In a pre-close trading update, the perishables, grocery, baking and baking aids, snacks and confectionery, and household and personal care group, with brands such as Cape Herb & Spice, Umatie and Lancewood, said there had been only low-single-digit value growth in its defined retail channel basket.
The group said also that inflationary pressure on manufacturing expenses had intensified, driven by sharp increases in petroleum-linked input costs, notably in packaging and distribution.
“In this market context, the group's trading performance for the current period was below original expectations,” Libstar’s directors said.
Mitigating actions had been accelerated, including pricing adjustments, further enhanced cost control of labour and manufacturing costs, and remediation within underperforming operations.

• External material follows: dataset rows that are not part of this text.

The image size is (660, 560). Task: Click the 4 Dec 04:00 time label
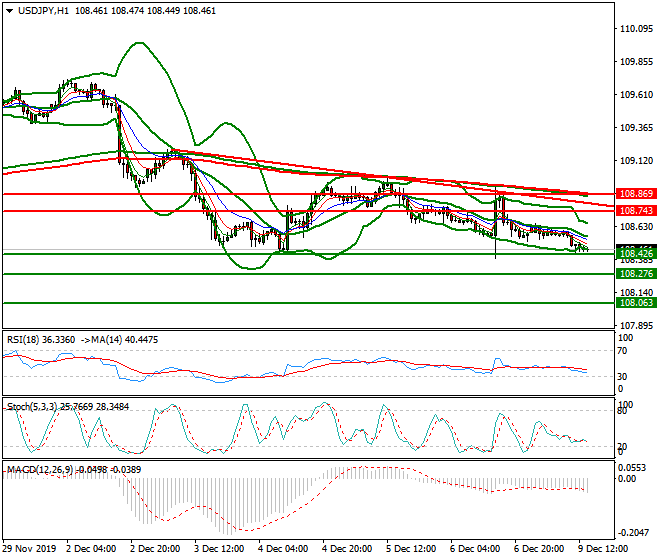283,549
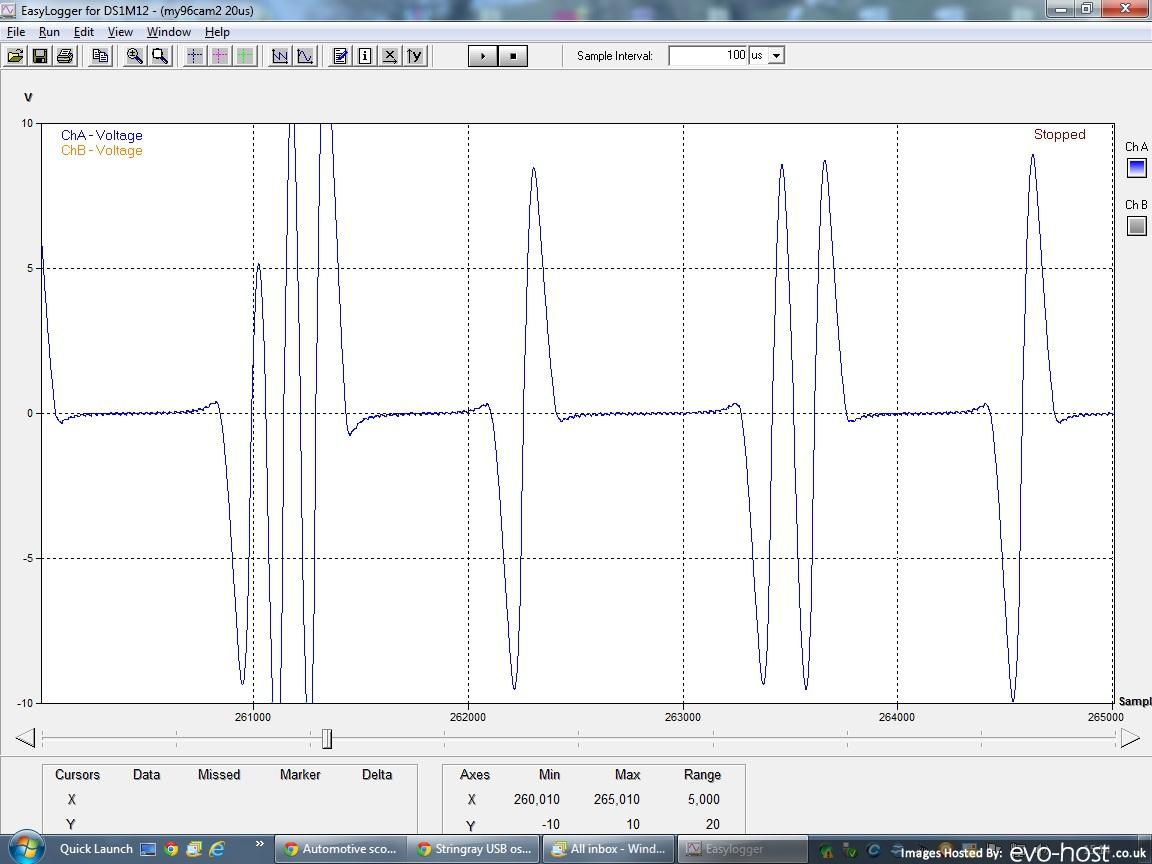The image size is (1152, 864).
Task: Open the Window menu
Action: click(x=168, y=32)
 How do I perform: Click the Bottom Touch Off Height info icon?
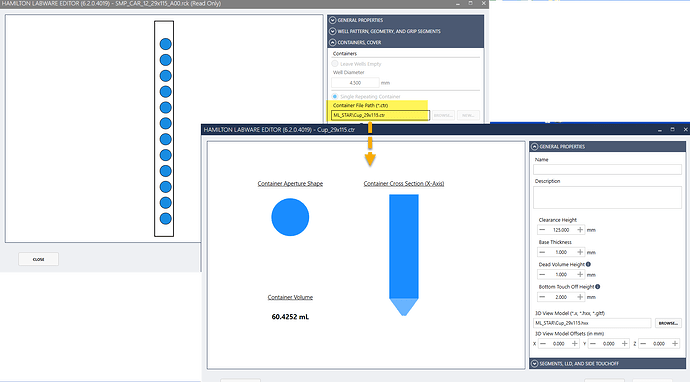(x=598, y=286)
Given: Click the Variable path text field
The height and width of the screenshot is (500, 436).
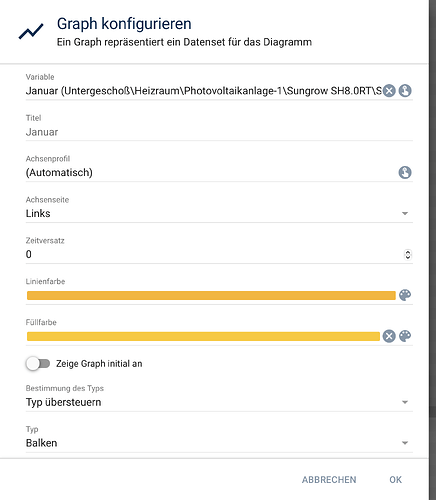Looking at the screenshot, I should pyautogui.click(x=203, y=91).
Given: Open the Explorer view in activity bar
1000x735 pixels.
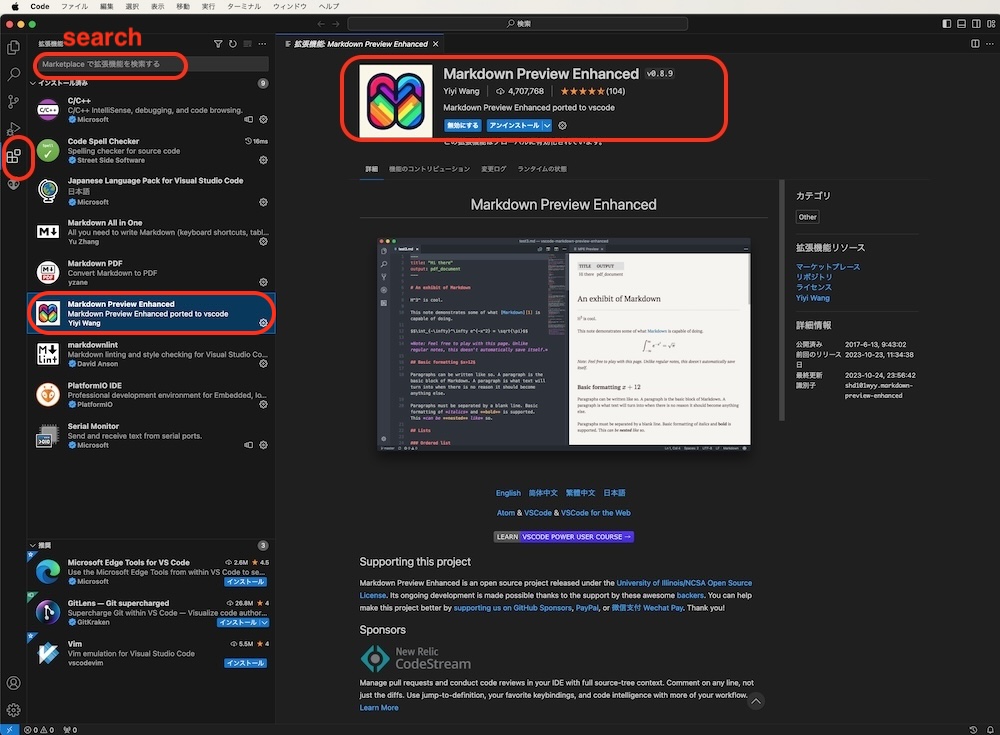Looking at the screenshot, I should tap(14, 47).
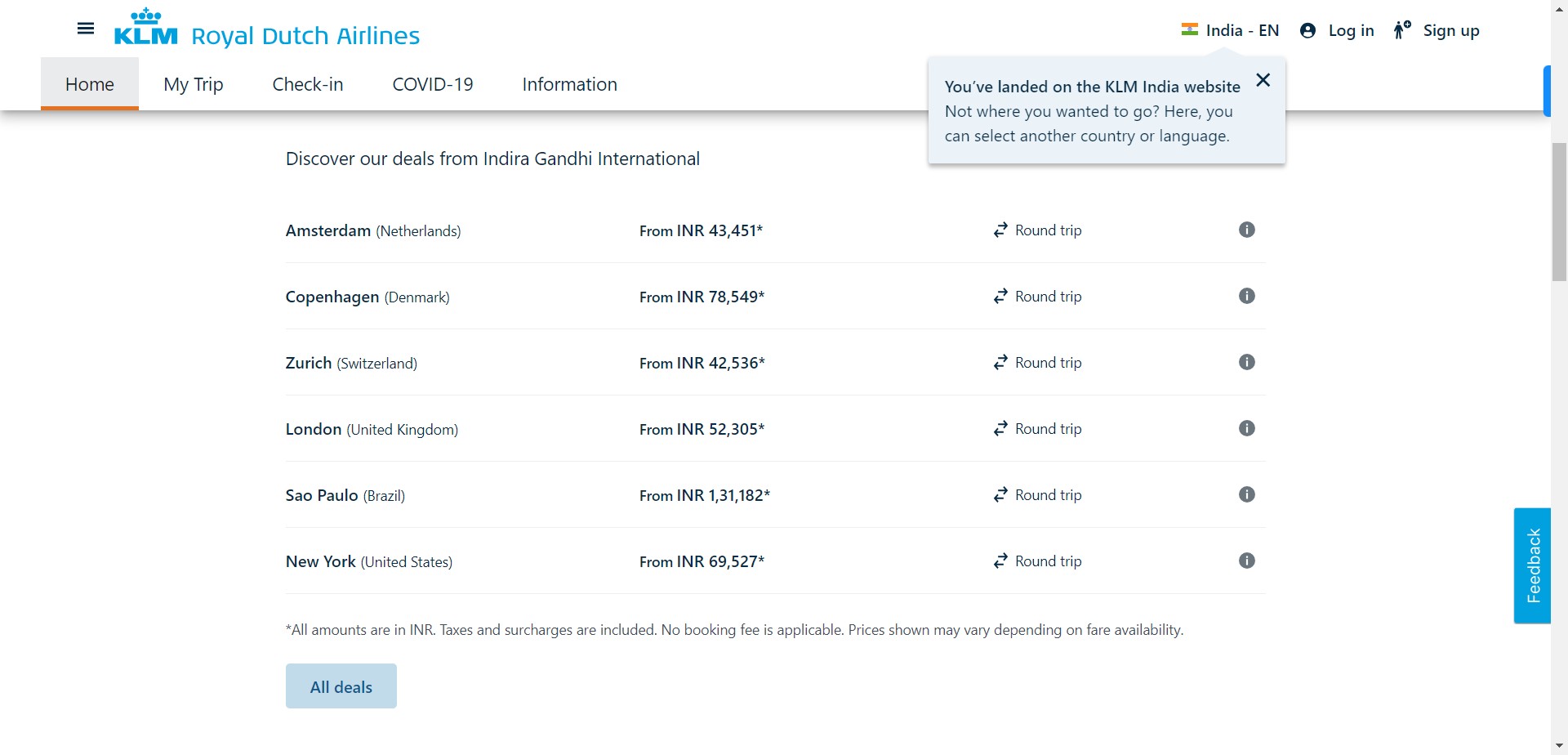The height and width of the screenshot is (755, 1568).
Task: Close the KLM India website popup
Action: click(1263, 80)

Looking towards the second half, the directors said although the inflation outlook remains elevated, the group performance was expected to improve relative to the first half, supported by Libstar's trading seasonality, non-recurrence of capital project-related disruptions, and progress on integration and operational initiatives.

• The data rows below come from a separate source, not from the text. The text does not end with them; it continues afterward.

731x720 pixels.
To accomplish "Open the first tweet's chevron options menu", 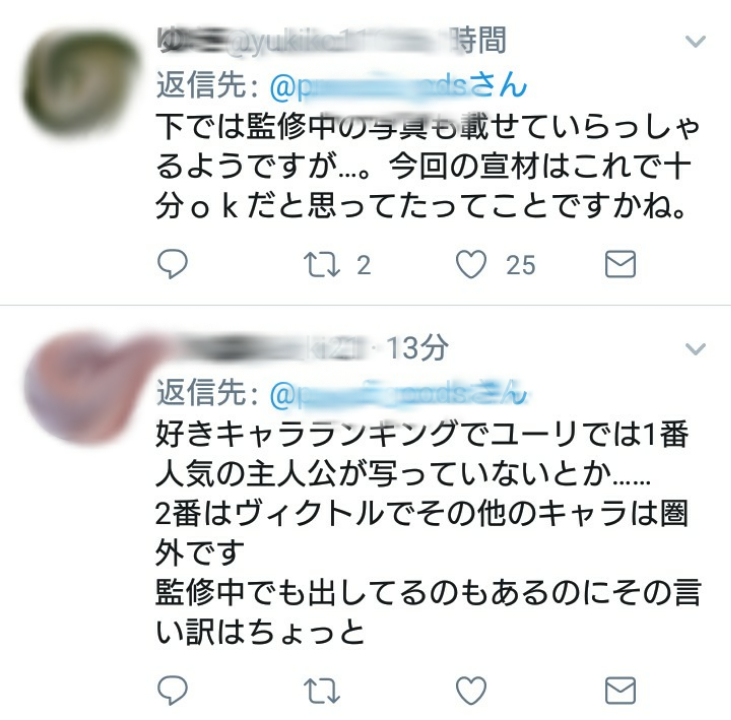I will 695,42.
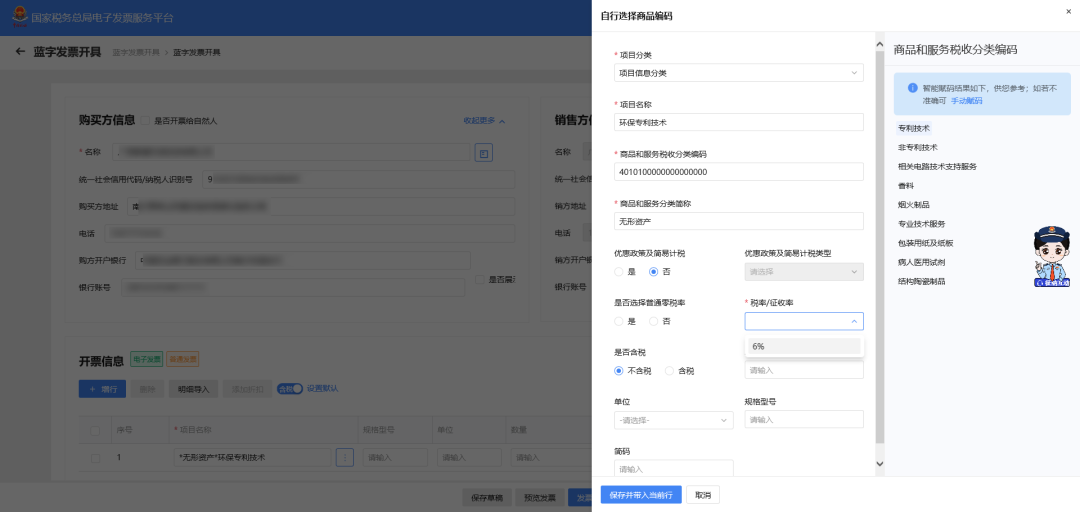Click the three-dot icon in the item row
The width and height of the screenshot is (1080, 512).
coord(344,457)
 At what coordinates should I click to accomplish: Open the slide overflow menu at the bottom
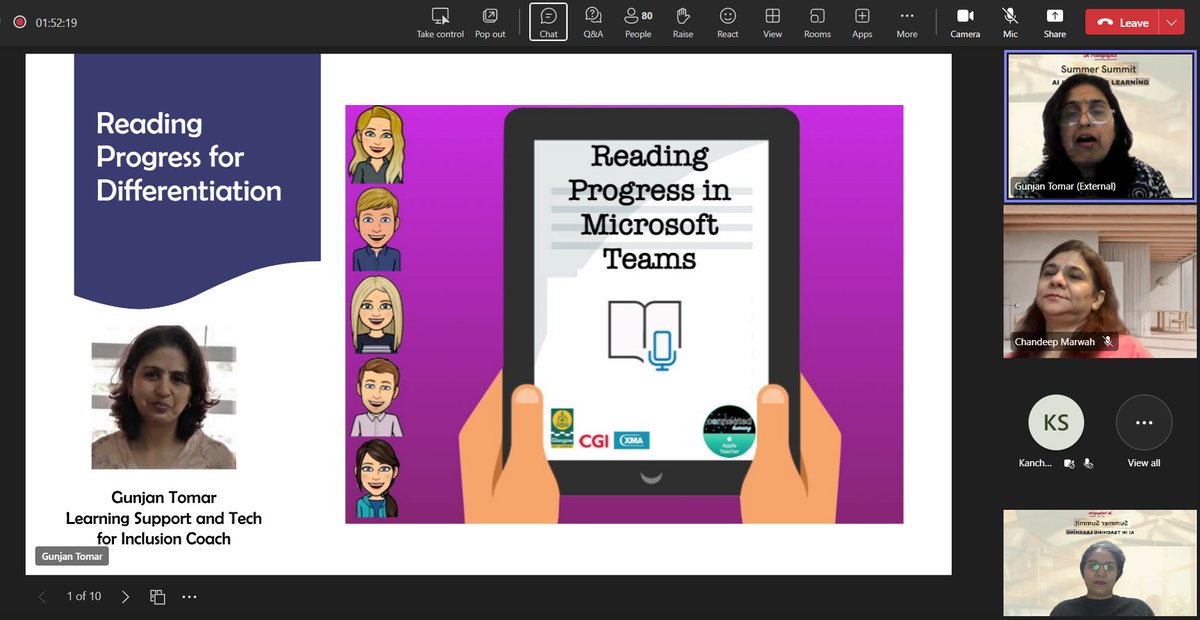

For the period to end-May, the directors said general inflationary pressures and soft retail channel trade was particularly evident in the first quarter, due to higher inventory levels in distribution centres at the start of the year.
Group underperformance relative to expectations was predominantly concentrated in Dickon Hall Foods (DHF) and exports of Dry Condiments.

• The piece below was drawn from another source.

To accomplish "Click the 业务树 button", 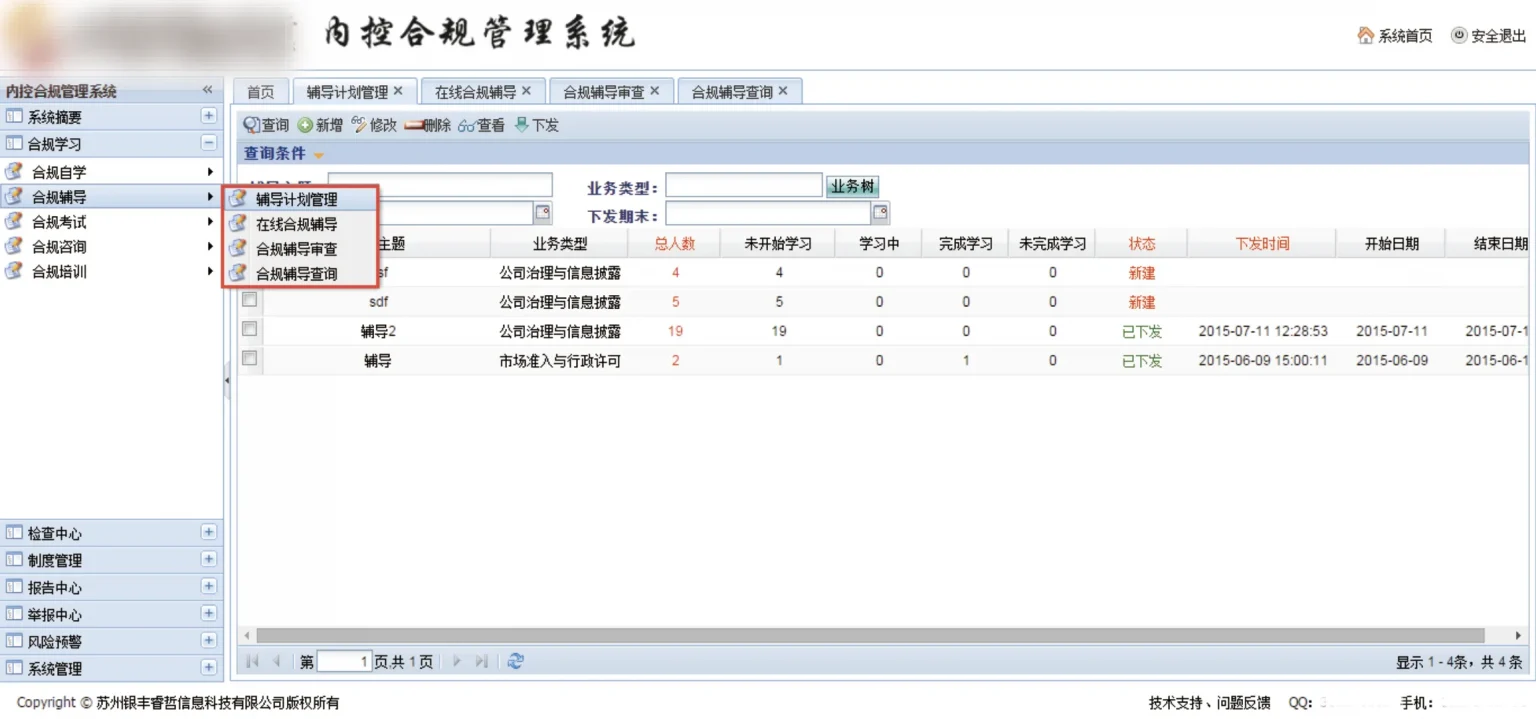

At DHF, there had been labour challenges and water shortages that led to production disruptions and a significant under-recovery of manufacturing costs during the current period.
Dry condiments export revenue was below expectations, affected by shipment timing, the sustained strengthening of the rand against major currencies, and weaker demand in Australia and Asia.
The dairy, value-added meats and core wet condiments (Montagu Foods, Cecil Vinegar, and Retailer Brands) sub-categories saw “resilient performances,” partly offsetting the challenges.
Channel performance showed strong growth in Food Service, muted growth in Retail and Wholesale, and constrained performance in Exports and in Industrial and Contract Manufacturing.
Revenue growth in value-added meats, the core wet condiments cluster (Montagu Foods, Cecil Vinegar and Retailer Brands), select products and baking was supported by strong food service growth and stable retail and wholesale demand.
Group revenue increased by 0.9%, with volume growth of 0.3% and a price/mix contribution of 0,6%. Excluding DHF revenue, group revenue increased by 3.5%.
Perishable products revenue increased by 1.6%, driven by a volume decline of 0.8% and price/mix contribution of 2.4%.
The category's revenue growth was supported by resilient demand in core dairy sub-category products (comprising hard cheese, soft cheese and yoghurt) and value-added meats.
Ambient products revenue increased by 0.2%, driven by 1.2% volume growth and a 1% deflationary price/mix impact, primarily attributable to the strengthening of the rand against major currencies.
Current period gross profit margins were between 1 and 1.5 percentage points lower than the prior period, driven predominantly by weak cost recovery in DHF and Dry Condiments, together with inflationary pressures from petroleum-linked cost increases across the group.
Operating expenses increased below inflation, reflecting disciplined management of controllable costs.
Libstar continued to generate resilient cash flows despite weaker trading. The balance-sheet position remained well within the group's targeted funding parameters.
Libstar has progressed discussions regarding the disposal of Contactim, its remaining non-food business.